Currently I am working on FAU’s Caring Science Certificate program (Teaching and Learning Grounded in Caring Science) supported by the Anne Boykin Institute for the Advancement of Caring. The Anne Boykin Institute is trying to enhance the evolution of caring in nursing globally. I am also advancing my theory through articles, book chapters, and presentations. Once the certificate program is set up, I want to work on facilitating caring within long-term care (LTC) and skilled nursing facilities. I want to help nurse leaders, and nursing assistants who are primarily doing the care in those types of facilities, understand the responsibility of their role as caring persons within an understanding of the aging process and dementia care. I currently live in a retirement community that has three levels of care: independent living, LTC, and skilled nursing.
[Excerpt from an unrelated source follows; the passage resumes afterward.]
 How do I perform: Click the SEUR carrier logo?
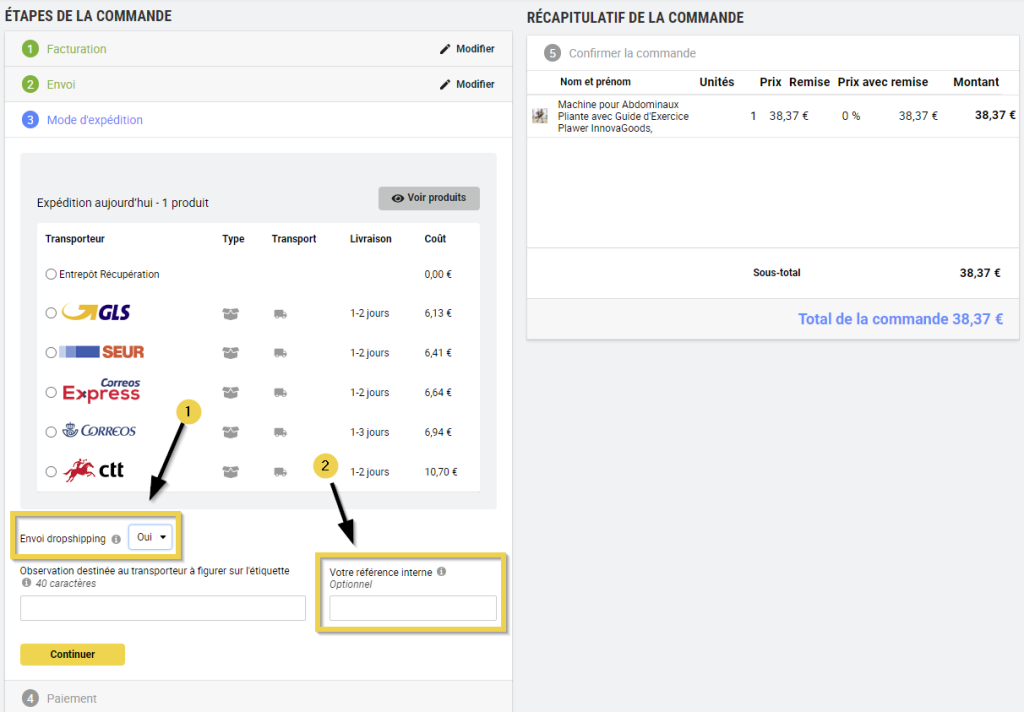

There is a wonderful executive director here who is supportive of my ideas and is committed to improving gerontological nursing care.
This summer I will be attending the 2023 International Council of Nurses (ICN) conference. I am excited that it will be in Canada. I look forward to sharing with other nurses in the global community and learning how the ICN organization is viewing nursing in the world now. I appreciate what we have accomplished in the discipline with our own professional knowledge and how we can continue to encourage nurses to work in the global environment.
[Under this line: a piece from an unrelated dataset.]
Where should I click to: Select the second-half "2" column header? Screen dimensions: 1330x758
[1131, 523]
Is there anything else you want to tell our readers?
First, I would like to thank you and Dr. Rosemarie Parse very much for your kindness and support, and you for interviewing me and writing my story for NSQ. After an almost 7-decade long career in our beloved profession, I am grateful to so many people, including my late parents and husband, Jim, and my many friends and colleagues for sharing their faith, hope, and love. I have experienced immense joy, happiness, grief, loss, change, and most of all beauty during my lengthy career. Preserving nursing’s caring and its unique relationship of humanbecoming within the context of complex systems is a number one priority for me. This honors nurses and all people with openness and compassion and presents scientists with new knowledge to meet the challenges within not just a small sphere of scholars but within all cultures, ethnic groups, and nation states, including our immigrant communities. We have global responsibilities as nurses, even into the new frontier of space. There are a lot of things where nursing can make a tremendous contribution to, including cosmology. (As nurses, we must love and expand our view of the cosmos, just like many physicists and theologians.) Dr. Jean Watson (2021) is doing just that, and I believe my contributions to the Pari Center are another example. Nurses need to know that we can communicate with continued vision and forethought. The public needs us to continue our commitment to them by following from my perspective, the fingerprint of God’s love. We should not be too cautious or lack the confidence to speak up and share. Confidence, as the caring philosopher Roach (2002) declared, is a central key in nursing. Again, I am very privileged and grateful to share my story of nursing and my love of our discipline and profession with you.
Dr. Ray, thank you for your time, your knowledge, and sharing your story with our readers.